This Lake in Winter
I am standing upon the dam of a lake, looking out across an expanse of white, non-reflecting water. I know there’s a pool there – a line of trees and reed stems indicates this – and yet a lone pheasant is walking across what would be the middle of the lake and in the distance the water appears to be flowing up into the trees. Last night’s frost has frozen everything, including the surface of this lake, which is now sleeping beneath a blanket of silent white.
I’ve been here for twenty minutes, gazing at the winterscape, watching my breath rise beyond the peak of my cap and wondering what fish lurk beneath the ice. The pheasant (which doesn’t look too happy with its location) is the first creature I’ve seen in this otherwise desolate place. It seems the crisp air has encouraged the wildlife to stay 'indoors', and that only mad Englishmen and foreign birds brave the icicles of midwinter.
I’d planned to get here earlier than this (it is mid-morning) but the hard frost and remnants of yesterday’s snow meant that I couldn’t drive my car along the track to the pool. Instead, I parked by the side of the road and walked (‘crump-crumping’ through the snow) across three fields, through two woods and along a stream. The walk took over an hour, and made me feel like I could melt the frost just by looking at it. I loosened my collar and stood back to admire the view.
So here I am, standing in the snow, writing with a pencil because the ink in my pen is frozen, and about to introduce you to the lake that will become my home for a year.
First, let me bring you up to speed with developments.

####

## Exercise requirements
Transcribe the passage about the frozen lake from "I’d planned to" up to and including "for a year.".

## Records
####

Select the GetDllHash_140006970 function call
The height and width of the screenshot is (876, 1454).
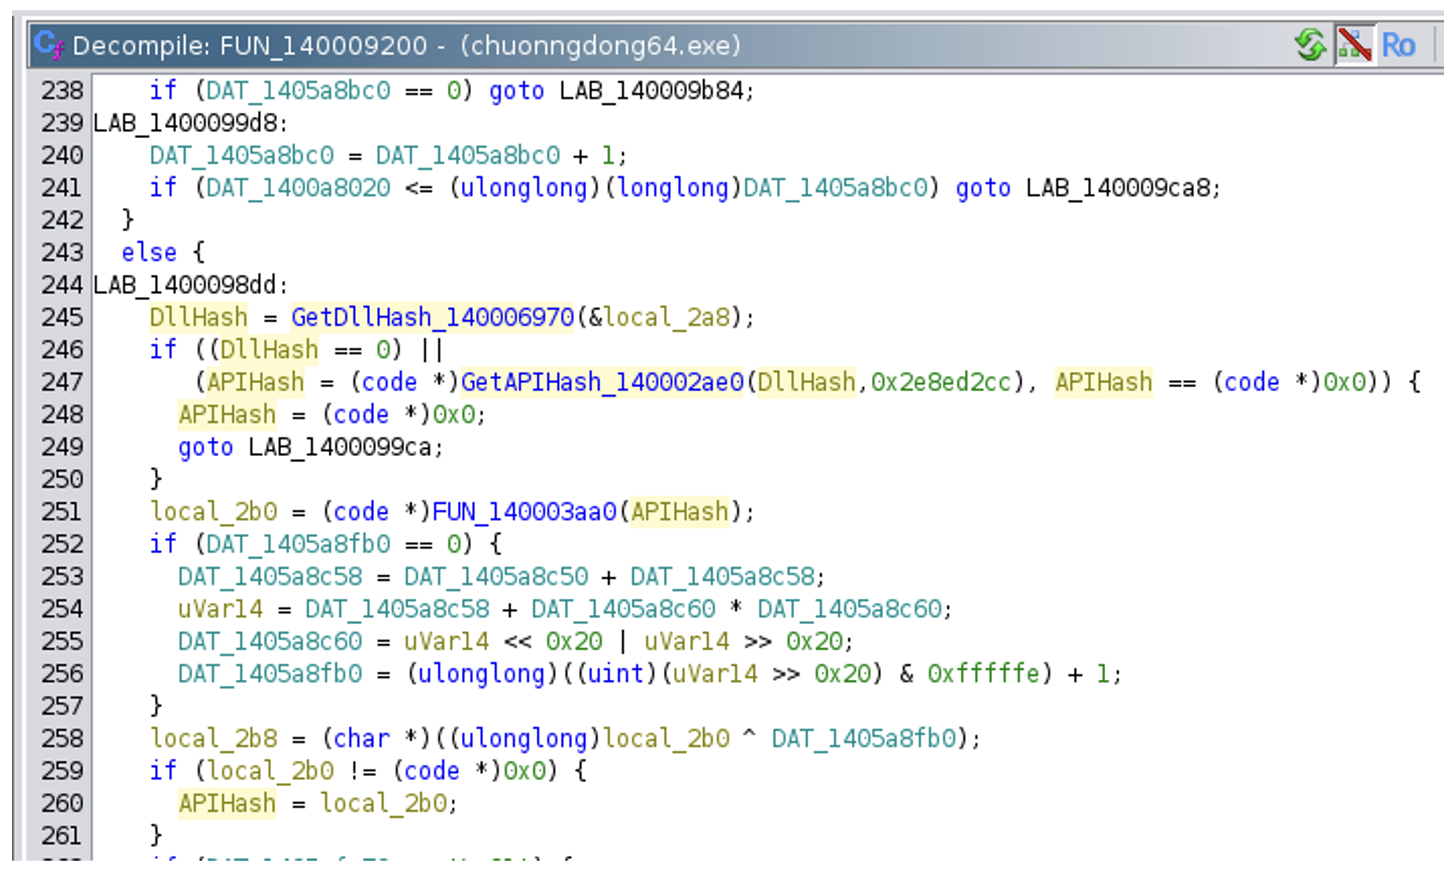click(432, 317)
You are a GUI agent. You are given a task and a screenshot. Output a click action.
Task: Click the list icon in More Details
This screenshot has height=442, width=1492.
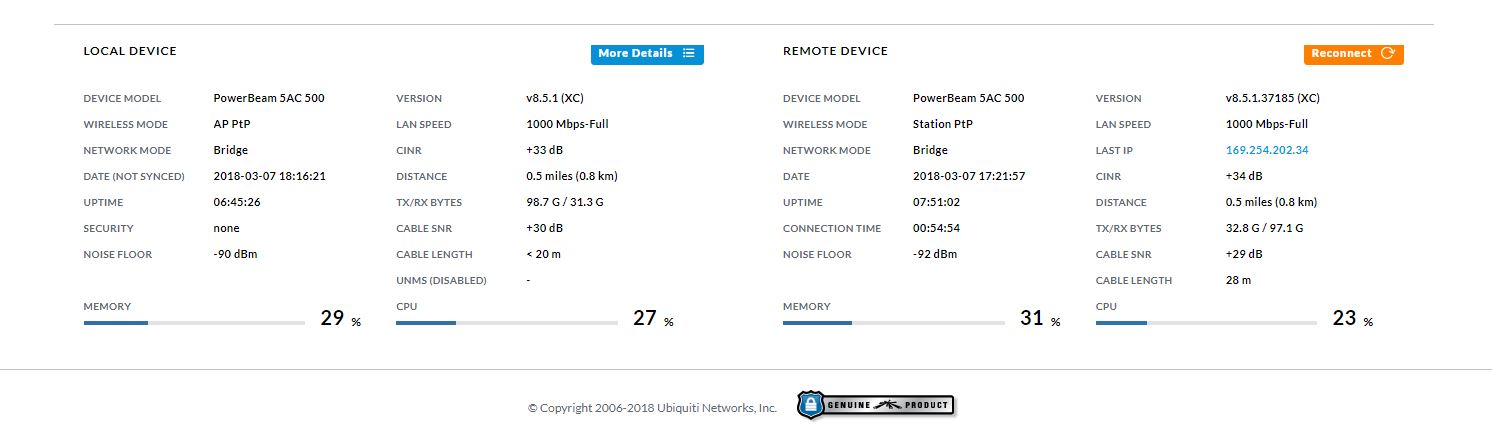pyautogui.click(x=689, y=54)
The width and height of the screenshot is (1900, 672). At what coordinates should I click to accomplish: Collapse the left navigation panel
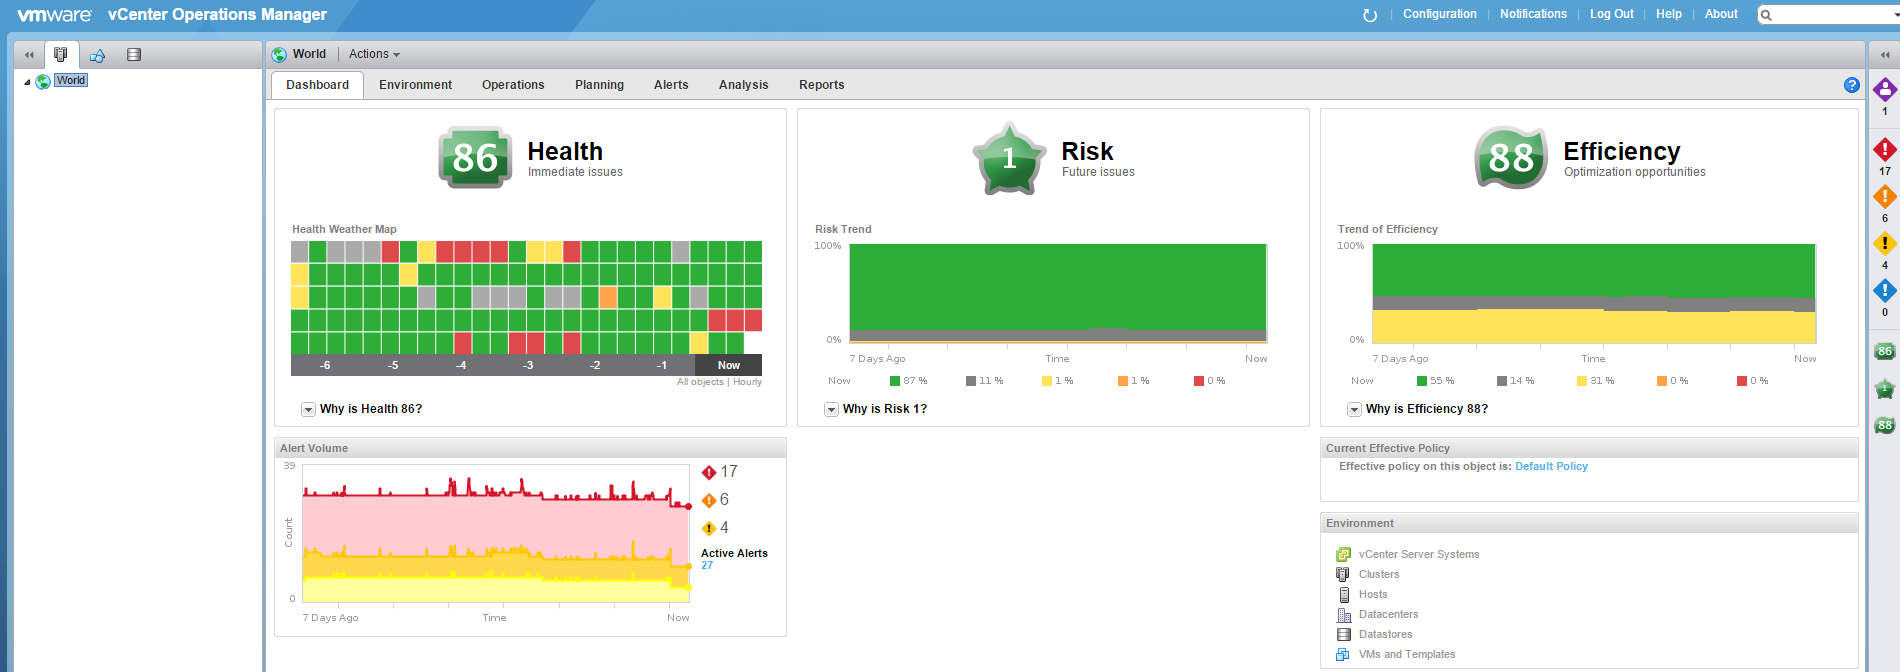point(29,55)
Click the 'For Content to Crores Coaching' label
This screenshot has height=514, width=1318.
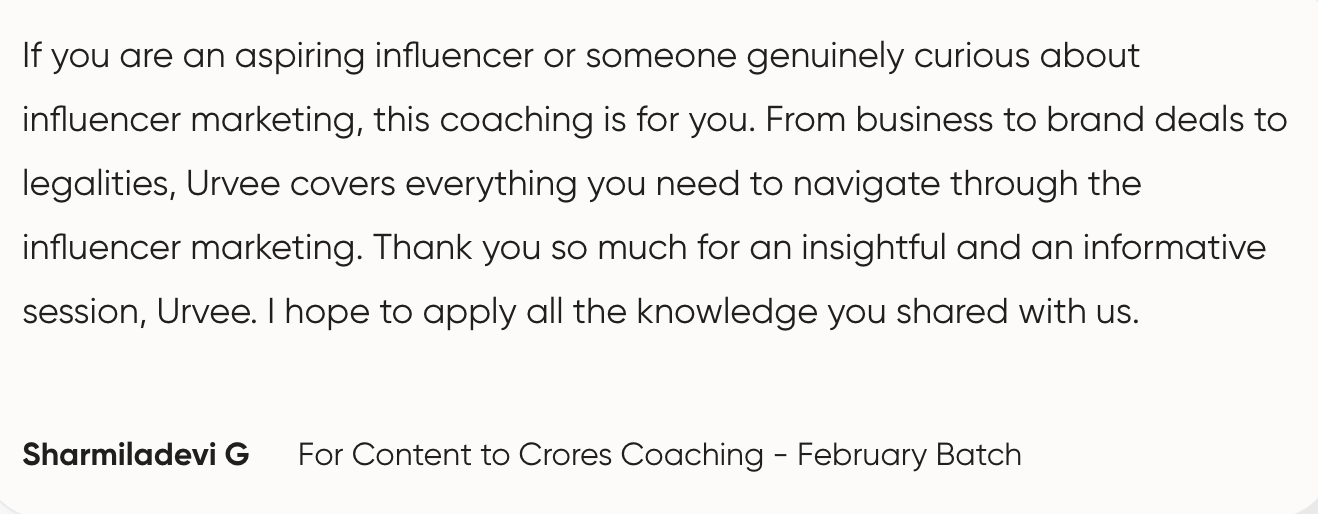(531, 455)
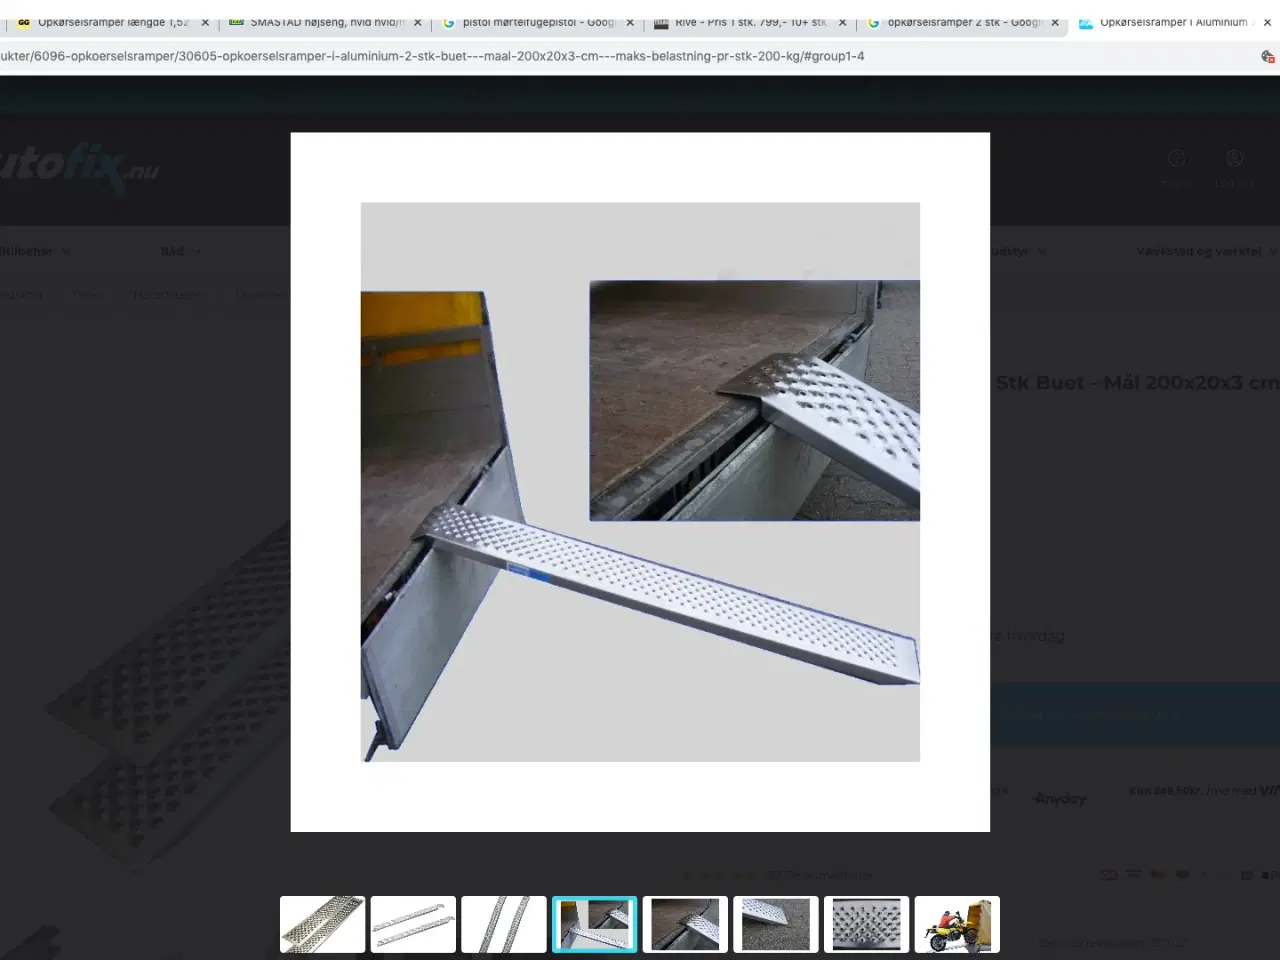Close the Rive - Pris 1 stk tab
Screen dimensions: 1280x960
pos(842,22)
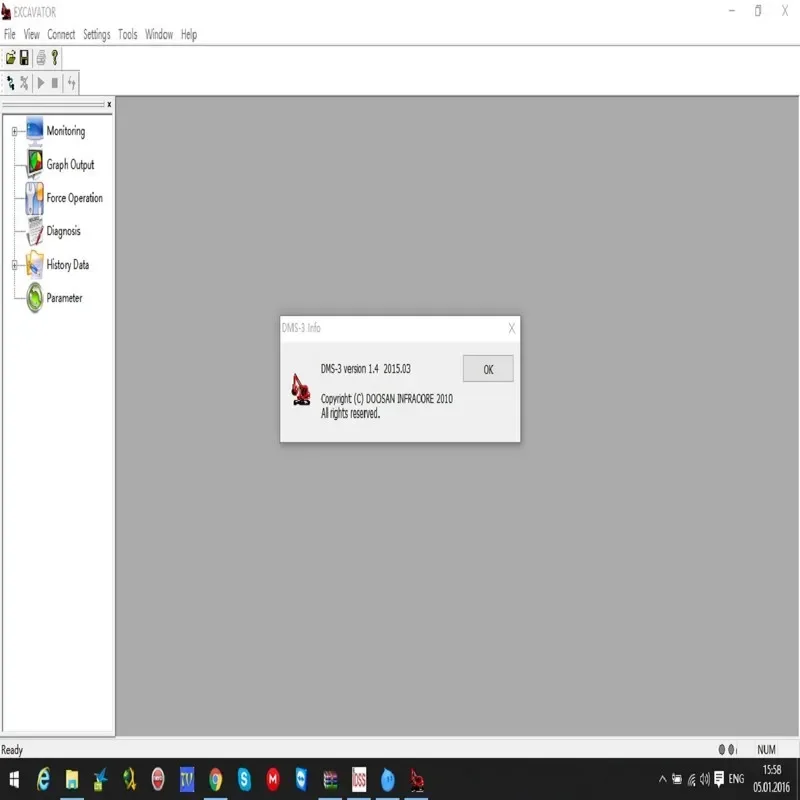This screenshot has height=800, width=800.
Task: Open the Connect menu
Action: (61, 35)
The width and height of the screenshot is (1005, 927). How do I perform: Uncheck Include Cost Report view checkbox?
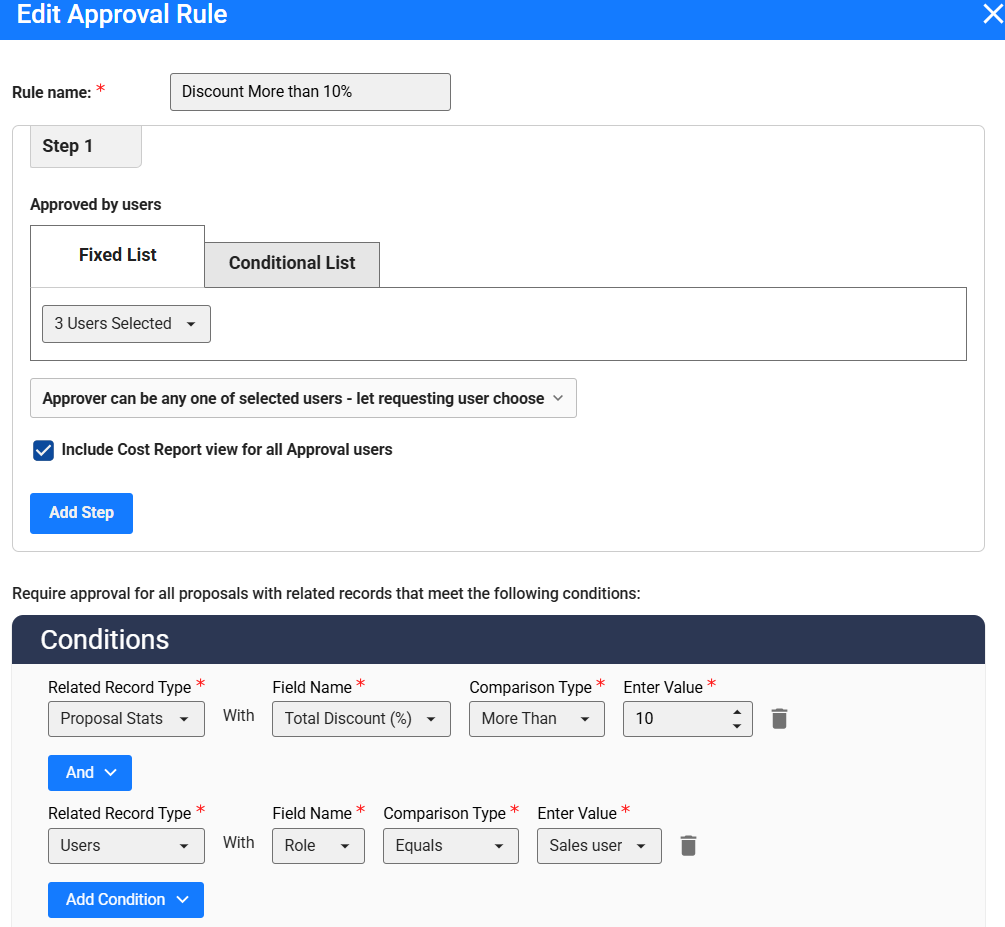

####

## Solution below
I’d planned to get here earlier than this (it is mid-morning) but the hard frost and remnants of yesterday’s snow meant that I couldn’t drive my car along the track to the pool. Instead, I parked by the side of the road and walked (‘crump-crumping’ through the snow) across three fields, through two woods and along a stream. The walk took over an hour, and made me feel like I could melt the frost just by looking at it. I loosened my collar and stood back to admire the view.
So here I am, standing in the snow, writing with a pencil because the ink in my pen is frozen, and about to introduce you to the lake that will become my home for a year.